- Genre: Mystery
- Written by: Paul Hines
- Directed by: Ken Grieve Maurice Phillips James Hazeldine
- Starring: Amanda Redman Caroline Loncq David Hunt David Herlihy Nigel Clauzel William Ash Timothy Gleed Camilla Power
- Country of origin: United Kingdom
- Original language: English
- No. of series: 1
- No. of episodes: 6

Production
- Executive producer: Adrian Bate
- Producers: Jacky Stoller Simon Mills
- Production locations: London, England
- Editor: Roy Sharman
- Running time: 50 minutes
- Production companies: Tempest Films & Television

Original release
- Network: BBC1
- Release: 2 October – 1 November 1996

= Beck (British TV series) =

Beck is a British television mystery series, first broadcast on 2 October 1996, that ran for a total of six episodes on BBC1. The series starred Amanda Redman as the title character, Beck, who runs Locate, a missing persons agency based in Kings Cross, London.
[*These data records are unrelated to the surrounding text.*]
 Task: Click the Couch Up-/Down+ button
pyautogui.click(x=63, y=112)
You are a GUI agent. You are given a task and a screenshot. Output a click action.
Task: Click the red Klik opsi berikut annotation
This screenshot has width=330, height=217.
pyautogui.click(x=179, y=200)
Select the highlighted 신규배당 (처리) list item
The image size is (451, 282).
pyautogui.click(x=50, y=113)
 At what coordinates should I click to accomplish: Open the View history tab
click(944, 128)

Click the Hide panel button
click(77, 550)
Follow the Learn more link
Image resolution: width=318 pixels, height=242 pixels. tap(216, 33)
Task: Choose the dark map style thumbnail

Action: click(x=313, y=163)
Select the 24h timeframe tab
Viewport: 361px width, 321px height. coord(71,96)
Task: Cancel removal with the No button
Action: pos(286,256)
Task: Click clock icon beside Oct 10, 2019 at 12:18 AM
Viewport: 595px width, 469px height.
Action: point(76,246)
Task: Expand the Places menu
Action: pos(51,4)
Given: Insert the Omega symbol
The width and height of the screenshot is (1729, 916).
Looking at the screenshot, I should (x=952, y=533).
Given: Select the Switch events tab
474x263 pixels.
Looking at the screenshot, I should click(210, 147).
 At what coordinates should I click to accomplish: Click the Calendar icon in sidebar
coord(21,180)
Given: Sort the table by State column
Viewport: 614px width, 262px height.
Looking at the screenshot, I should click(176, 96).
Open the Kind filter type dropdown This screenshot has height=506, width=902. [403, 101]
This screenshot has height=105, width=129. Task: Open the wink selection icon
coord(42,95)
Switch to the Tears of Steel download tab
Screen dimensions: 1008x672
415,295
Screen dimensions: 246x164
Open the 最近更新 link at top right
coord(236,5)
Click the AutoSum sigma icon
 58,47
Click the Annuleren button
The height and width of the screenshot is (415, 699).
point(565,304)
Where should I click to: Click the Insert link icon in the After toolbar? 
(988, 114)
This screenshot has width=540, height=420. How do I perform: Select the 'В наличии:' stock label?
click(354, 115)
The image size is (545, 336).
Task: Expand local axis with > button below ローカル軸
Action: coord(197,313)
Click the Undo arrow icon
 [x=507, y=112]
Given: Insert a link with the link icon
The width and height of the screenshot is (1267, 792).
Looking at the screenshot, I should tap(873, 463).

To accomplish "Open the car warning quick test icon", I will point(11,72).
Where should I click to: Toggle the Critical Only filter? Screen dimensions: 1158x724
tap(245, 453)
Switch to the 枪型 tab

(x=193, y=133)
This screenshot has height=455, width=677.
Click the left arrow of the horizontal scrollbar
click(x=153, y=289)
The series co-starred Caroline Loncq, David Hunt, David Herlihy and William Ash. All six episodes were written by Paul Hines, with Ken Grieve, Maurice Phillips and James Hazeldine each directing two episodes.

Notably, Redman began a relationship with director Maurice Phillips while working together on the show. A review from The Independent said of the series; "Beck, the new private dick series, is set in this world of whores, pimps, addicts and runaways. It features our old friend, gritty realism, so there is vomit on the floor again and a dosser on every doorstep." A second series was confirmed to have been in the works at the time of broadcast, although it never materialised. Notably, the series has never been released on DVD.

== Cast ==
- Amanda Redman as Beck; private detective and owner of 'Locate', a missing persons agency
- Caroline Loncq as Therese
- David Hunt as Mick Farrant
- David Herlihy as Tally
- Nigel Clauzel as Muffy
- William Ash as Ralph
- Timothy Gleed as Joe
- Camilla Power as Charity

== Episodes ==

| No. | Title | Directed by | Written by | British air date |
| 1 | "Embers" | Maurice Phillips | Paul Hines | 2 October 1996 |
When she hears that human remains have been found near Reading, Beck fears that a teenager on the agency's books is dead.
| 2 | "I'll Be Seeing You" | Maurice Phillips | Paul Hines | 9 October 1996 |
A woman who has been held prisoner by her brutal husband is set free by his death. She asks Beck to track down her wartime love.
| 3 | "Me, Myself and I" | Ken Grieve | Paul Hines | 16 October 1996 |
Beck is asked to find a recently widowed pharmacist.
| 4 | "Pride Before A Fall" | Ken Grieve | Paul Hines | 23 October 1996 |
Beck's personal and professional pride is hit hard after she finds Karen Quinn, a young woman in her mid-twenties suffering from depression. Beck reunites her with her husband and baby, only for her to go missing again a few hours later. Beck also takes the case of a missing bridegroom when members of his stag party turn up offering £700 to locate him.
| 5 | "Limbo – Part 1" | James Hazeldine | Paul Hines | 30 October 1996 |
Mick introduces Beck to Martin, a middle-aged man who has been found wandering the streets with complete memory loss. Beck does not have an easy task in finding out Martin's true identity, but she later discovers him to be Andy Dwyer, an accountant with a daughter who is in a coma after a road accident. Moreover, the young girl's trust fund has disappeared.
| 6 | "Limbo – Part 2" | James Hazeldine | Paul Hines | 1 November 1996 |
Beck continues to help Andy Dwyer. But is his amnesia genuine? Who took the money from his daughter's trust fund? And is Joan Jacobs' new lodger all that he claims to be? Meanwhile, Beck also has to deal with problems at her office and with her employees.